How to Prevent Another Great Depression, Freakonomics Radio, June 10, 2020
“We still have time for good public-policy choices that will reduce the amount of permanent job loss, that will help workers stay attached to their jobs, that will help businesses stay afloat.”
Justin Wolfers:
What Does the Shocking Unemployment Report Really Mean?, The Atlantic, June 6, 2020
“There are two things going on at the same time. There is a suppression, and there is a recession.” The suppression-depression frame brings the bewildering jobs report into sharper focus. “In April we lost 20 million jobs, and in May, 2.5 million of those jobs were suddenly recalled,” Wolfers said. “That tells you that at least one-eighth of the economic crisis is the mechanical unwinding of the suppression.”
Is The US Economy Recovering From The Coronavirus? Experts Say It's Too Early To Declare Victory Despite Jobs Report, International Business Times, June 7, 2020
Justin Wolfers described Friday's stock market reaction to the report as overblown. "If today's jobs numbers caused you to dramatically shift your assessment of the economy, you're doing it wrong. Markets are reacting to today's jobs report as if it were pretty good news, but it's far short of great news and that seems about right."
These 3 things need to be true for stocks to make sense, CNN Business, June 9, 2020
Plenty of market watchers are still concerned that the recent euphoria has been overblown, pushing valuations too high. After all, the outlook is very different now than it was in January. "Either the market was too low then, or it's too high now, because there's no way our prospects are as bright right now as they were pre-[COVID]," tweeted Justin Wolfers, an economist at the University of Michigan.
Betsey Stevenson is a professor of public policy and economics at the University of Michigan. She is also a faculty research associate at the National Bureau of Economic Research, a visiting associate professor of economics at the University of Sydney, a research fellow of the Centre for Economic Policy Research, a fellow of the Ifo Institute for Economic Research in Munich, and serves on the executive committee of the American Economic Association. She served as a member of the Council of Economic Advisers from 2013 to 2015 where she advised President Obama on social policy, labor market, and trade issues. She served as the chief economist of the U.S. Department of Labor from 2010 to 2011, advising the Secretary of Labor on labor policy and participating as the secretary's deputy to the White House economic team.

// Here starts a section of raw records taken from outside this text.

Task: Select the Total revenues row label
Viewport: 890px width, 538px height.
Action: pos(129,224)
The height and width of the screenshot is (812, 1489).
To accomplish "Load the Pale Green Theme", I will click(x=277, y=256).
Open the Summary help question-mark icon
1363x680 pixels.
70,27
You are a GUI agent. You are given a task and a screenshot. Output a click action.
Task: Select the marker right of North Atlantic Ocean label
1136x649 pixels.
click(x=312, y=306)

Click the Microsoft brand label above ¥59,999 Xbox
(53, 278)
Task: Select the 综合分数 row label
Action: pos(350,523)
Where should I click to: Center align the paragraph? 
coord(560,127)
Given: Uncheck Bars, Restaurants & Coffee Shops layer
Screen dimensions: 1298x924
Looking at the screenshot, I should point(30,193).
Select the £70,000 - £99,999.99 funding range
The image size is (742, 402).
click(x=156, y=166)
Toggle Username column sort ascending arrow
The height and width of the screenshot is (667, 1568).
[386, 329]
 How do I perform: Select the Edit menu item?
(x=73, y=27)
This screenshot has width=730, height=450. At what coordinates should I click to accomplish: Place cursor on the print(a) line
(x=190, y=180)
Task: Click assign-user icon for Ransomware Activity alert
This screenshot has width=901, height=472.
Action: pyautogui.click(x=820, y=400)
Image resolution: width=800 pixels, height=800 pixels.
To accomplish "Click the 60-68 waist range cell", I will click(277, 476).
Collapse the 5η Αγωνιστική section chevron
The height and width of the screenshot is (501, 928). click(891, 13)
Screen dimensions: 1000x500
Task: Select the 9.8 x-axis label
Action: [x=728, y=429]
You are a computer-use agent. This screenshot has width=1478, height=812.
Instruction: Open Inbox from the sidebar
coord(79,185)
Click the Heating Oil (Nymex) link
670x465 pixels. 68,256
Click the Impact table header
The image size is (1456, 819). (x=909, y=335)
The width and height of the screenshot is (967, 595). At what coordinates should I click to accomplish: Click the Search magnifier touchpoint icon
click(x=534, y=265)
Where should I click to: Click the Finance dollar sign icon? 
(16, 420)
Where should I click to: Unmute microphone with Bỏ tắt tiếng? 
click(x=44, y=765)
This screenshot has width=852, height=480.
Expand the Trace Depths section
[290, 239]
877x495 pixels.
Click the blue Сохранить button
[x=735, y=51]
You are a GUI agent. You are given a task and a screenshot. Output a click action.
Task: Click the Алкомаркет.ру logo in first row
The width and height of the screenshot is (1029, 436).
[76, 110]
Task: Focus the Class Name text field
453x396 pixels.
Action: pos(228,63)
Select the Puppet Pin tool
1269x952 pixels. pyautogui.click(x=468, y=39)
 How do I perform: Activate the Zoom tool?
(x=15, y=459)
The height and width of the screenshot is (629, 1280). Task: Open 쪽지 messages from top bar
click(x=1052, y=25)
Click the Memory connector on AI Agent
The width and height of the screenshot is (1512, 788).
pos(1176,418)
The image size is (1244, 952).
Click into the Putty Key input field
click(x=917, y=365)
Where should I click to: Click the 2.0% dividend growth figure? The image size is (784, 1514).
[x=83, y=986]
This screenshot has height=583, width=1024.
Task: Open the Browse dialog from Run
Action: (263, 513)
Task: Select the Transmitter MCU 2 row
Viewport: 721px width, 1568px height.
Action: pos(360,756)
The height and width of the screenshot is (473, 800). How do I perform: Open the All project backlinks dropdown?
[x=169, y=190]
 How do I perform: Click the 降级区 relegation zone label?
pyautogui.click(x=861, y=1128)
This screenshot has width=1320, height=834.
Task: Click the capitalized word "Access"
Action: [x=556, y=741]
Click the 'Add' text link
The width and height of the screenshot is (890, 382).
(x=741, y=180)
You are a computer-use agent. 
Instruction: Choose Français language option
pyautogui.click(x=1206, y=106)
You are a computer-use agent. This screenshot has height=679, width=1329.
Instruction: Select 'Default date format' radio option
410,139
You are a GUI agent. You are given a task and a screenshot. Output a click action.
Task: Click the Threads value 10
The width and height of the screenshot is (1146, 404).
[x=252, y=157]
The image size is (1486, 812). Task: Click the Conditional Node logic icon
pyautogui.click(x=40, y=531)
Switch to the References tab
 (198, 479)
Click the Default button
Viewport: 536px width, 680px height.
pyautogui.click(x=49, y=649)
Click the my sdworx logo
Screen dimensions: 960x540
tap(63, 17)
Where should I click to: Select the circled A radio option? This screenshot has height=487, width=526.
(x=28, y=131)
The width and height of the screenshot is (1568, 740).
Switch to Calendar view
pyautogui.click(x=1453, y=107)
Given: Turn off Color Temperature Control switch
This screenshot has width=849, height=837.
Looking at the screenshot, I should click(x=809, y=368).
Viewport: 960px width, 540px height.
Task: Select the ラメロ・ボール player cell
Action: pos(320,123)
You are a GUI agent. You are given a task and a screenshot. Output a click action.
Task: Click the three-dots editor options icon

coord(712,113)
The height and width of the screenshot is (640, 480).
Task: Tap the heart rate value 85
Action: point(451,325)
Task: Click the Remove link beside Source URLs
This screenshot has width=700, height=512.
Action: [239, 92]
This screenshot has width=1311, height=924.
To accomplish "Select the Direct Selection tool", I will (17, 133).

Justin Wolfers is a professor of public policy and economics. He also serves as a member of the Congressional Budget Office Panel of Economic Advisers. Wolfers' research interests include labor economics, macroeconomics, political economy, social policy, law and economics, and behavioral economics. Previously, Wolfers was an associate professor of business and public policy at the University of Pennsylvania and a visiting professor at Princeton University. He is a research associate with the National Bureau for Economic Research, a senior fellow of the Brookings Institution, a senior fellow of the Peterson Institute for International Economics, a research affiliate with the Centre for Economic Policy Research in London, and an international research fellow at the Kiel Institute for the World Economy in Germany.